Quando muore una persona di quasi 90 anni, al funerale di solito ci sono molte persone anziane. Stavolta no. Quello che ha colpito al funerale di Emilio Nardinocchi è stato vedere la chiesa – incapace di contenere tutte le persone – affollata di giovani e giovanissimi, addirittura bambini di pochi mesi. La prova di come l’amato console del sestiere di Porta Solestà e il veterano degli scout ascolani abbia seminato tanto, e bene, per tutta la vita. E’ stata una cerimonia toccante. Nardinocchi la meritava, ma che forse non avrebbe voluto visto il suo carattere schivo. Lui era sempre davanti a tutti ma a primeggiare era solo la posizione. Dietro le quinte era sempre il primo ad aiutare il prossimo dispensando consigli a tutti con una parola buona. Nella chiesa del Cuore Immacolato il feretro è stato accolto, e dopo le esequie salutato, dallo squillo delle sue chiarine e dal rullio dei suoi tamburi. Il popolo gialloblù non l’ha lasciato solo per un istante con il caposestiere Lattanzi (in costume), i capitani, il coreografo Morganti con le guardie nere ad alternarsi nel picchetto accanto alla bara fasciata nel drappo gialloblù.
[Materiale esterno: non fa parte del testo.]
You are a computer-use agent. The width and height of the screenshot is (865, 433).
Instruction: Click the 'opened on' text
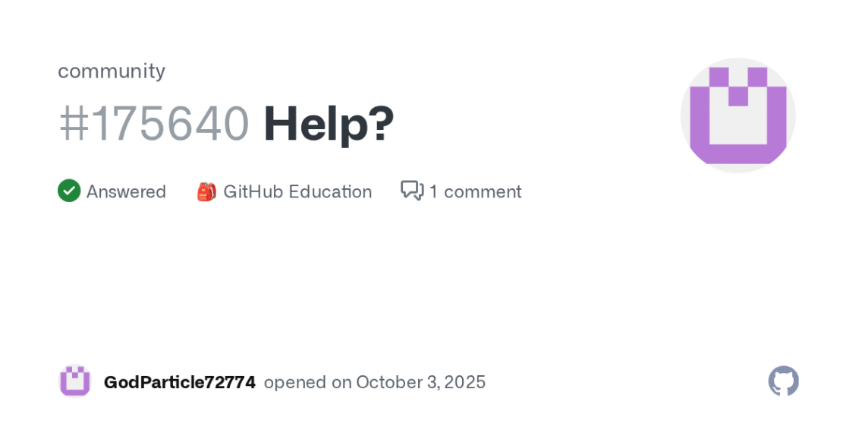pos(307,382)
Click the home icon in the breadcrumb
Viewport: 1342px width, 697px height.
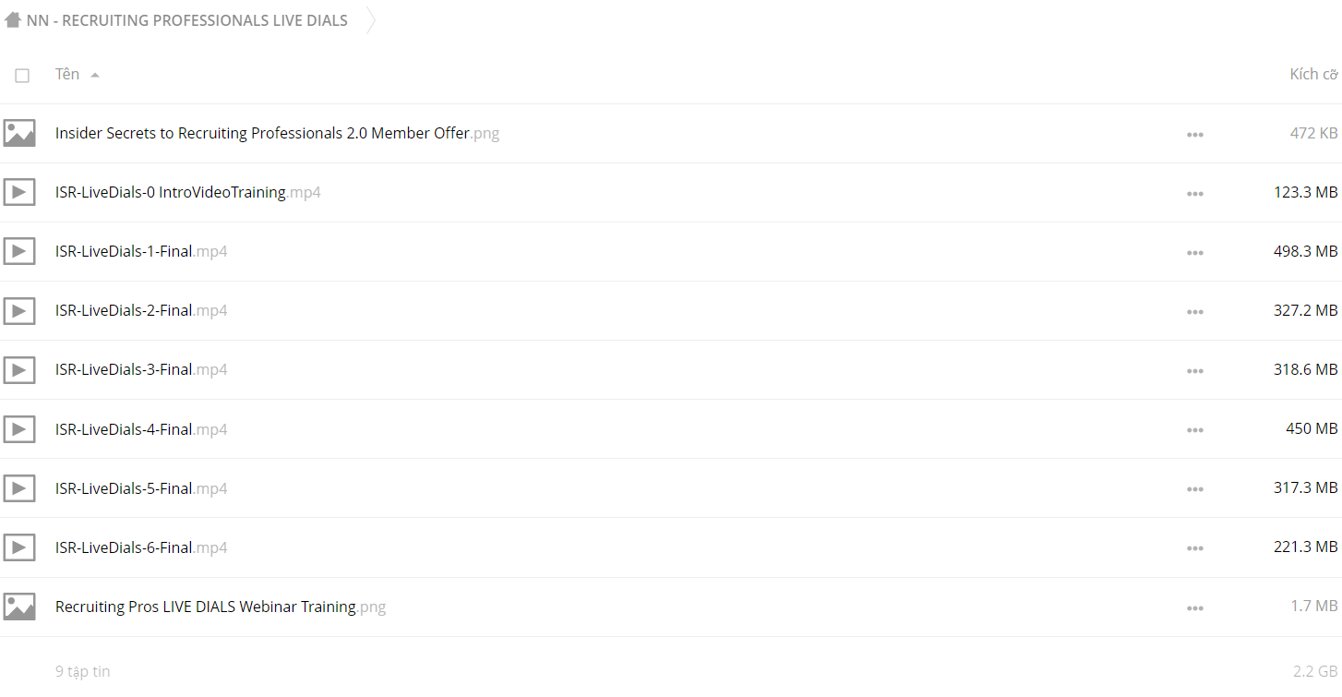click(x=13, y=20)
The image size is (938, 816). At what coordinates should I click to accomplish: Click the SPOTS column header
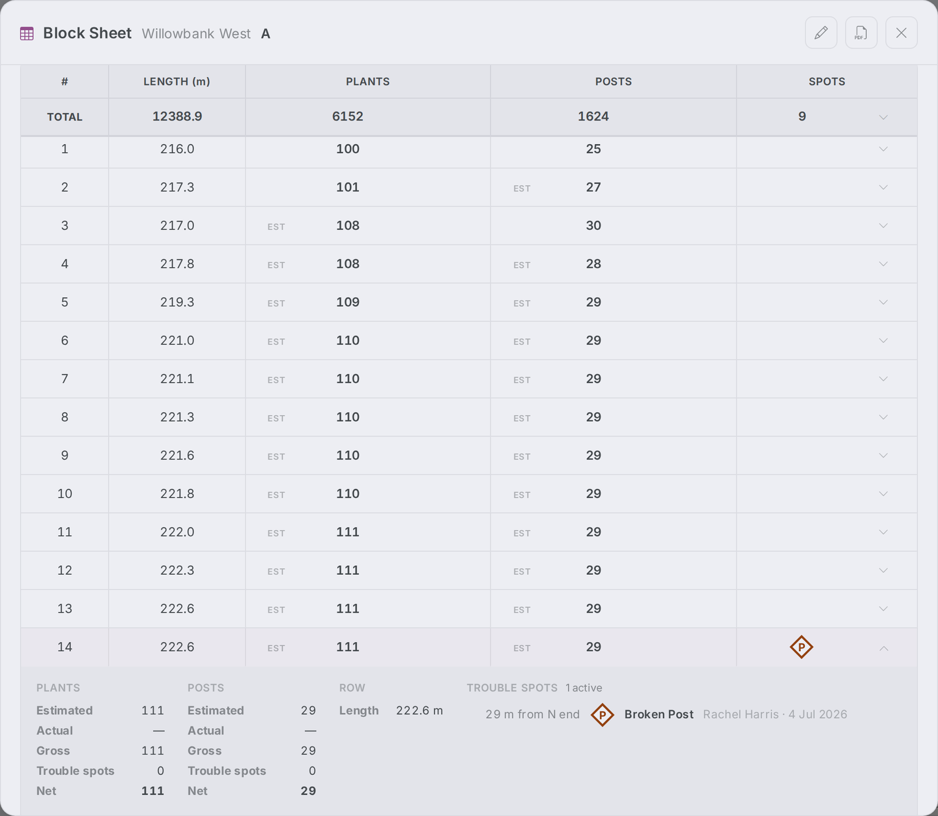[827, 81]
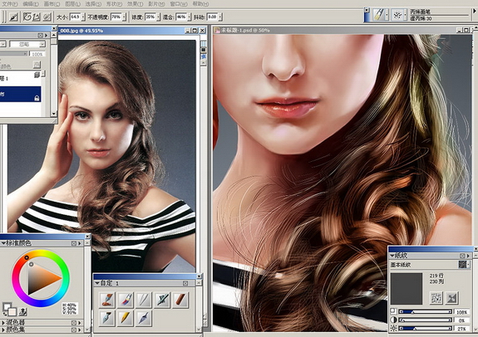Collapse the 标准颜色 color panel triangle
This screenshot has height=337, width=478.
click(3, 243)
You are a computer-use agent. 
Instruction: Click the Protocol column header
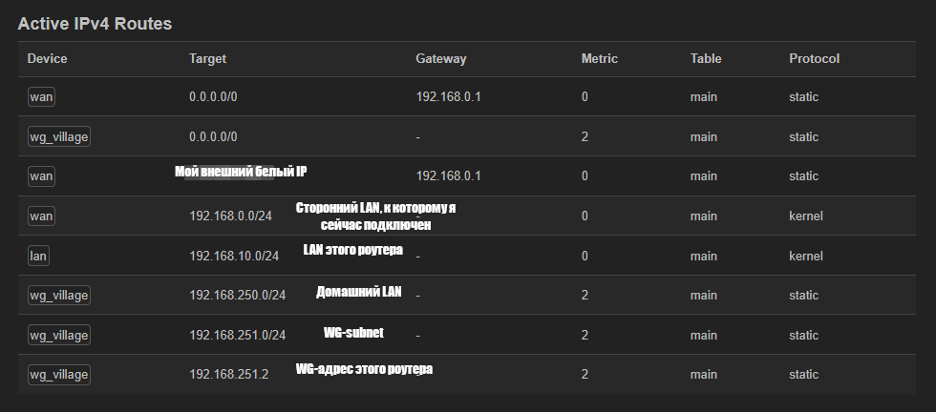pyautogui.click(x=814, y=59)
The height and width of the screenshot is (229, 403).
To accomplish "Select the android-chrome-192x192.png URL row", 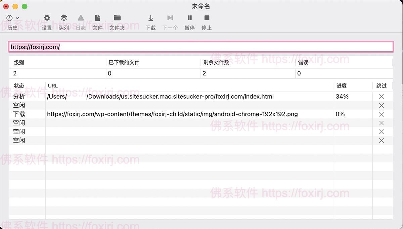I will tap(172, 114).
Presenti tanti quintanari di ieri, oggi e domani, ma anche numerosi scout di ogni età. A partire da Pippo Bachetti che a fine messa ha ricordato il suo amico e maestro di vita. Lacrime trattenute a stento, soprattutto quando hanno preso la parola Armando Bianchini a nome di tutti i solestanti, i nipoti di Emilio, i figli Ornella e Roberto (accanto alla signora Luciana, anche il terzogenito Davide), Camillo Ludovico del Masci regionale che ha letto il telegramma del presidente nazionale del Movimento scout. Confusi tra la folla i vertici della Quintana (anche l’ex segretario dell’Ente, Giacinto Federici), il sindaco Guido Castelli, i suoi predecessori Piero Celani e Roberto Allevi, i consoli e i capisestieri con i gonfaloni, tutti listati a lutto come quello della Quintana. “L’ultimo pilastro della Quintana” l’ha definito l’ex cavaliere Angelo De Angelis (tre pali con la Piazzarola tra il 1960 e il 1962). “Io battagliavo con il suo Marcello Formica – ha ricordato – ma nei miei confronti aveva sempre una parola cortese”.
Un capitano d’armi e un arciere – i ruoli che lui aveva ricoperto dal 1965 al 2000 – nelle stesse ore hanno salutato Roberto Fazzini – conosciuto come “Agonia” – storico capitano degli arcieri di Porta Romana, il cui funerale è stato celebrato nella chiesa del Santissimo Crocifisso. Sulla bara sono stati deposti un drappo rossoazzurro e quella che per decenni fu la sua spada.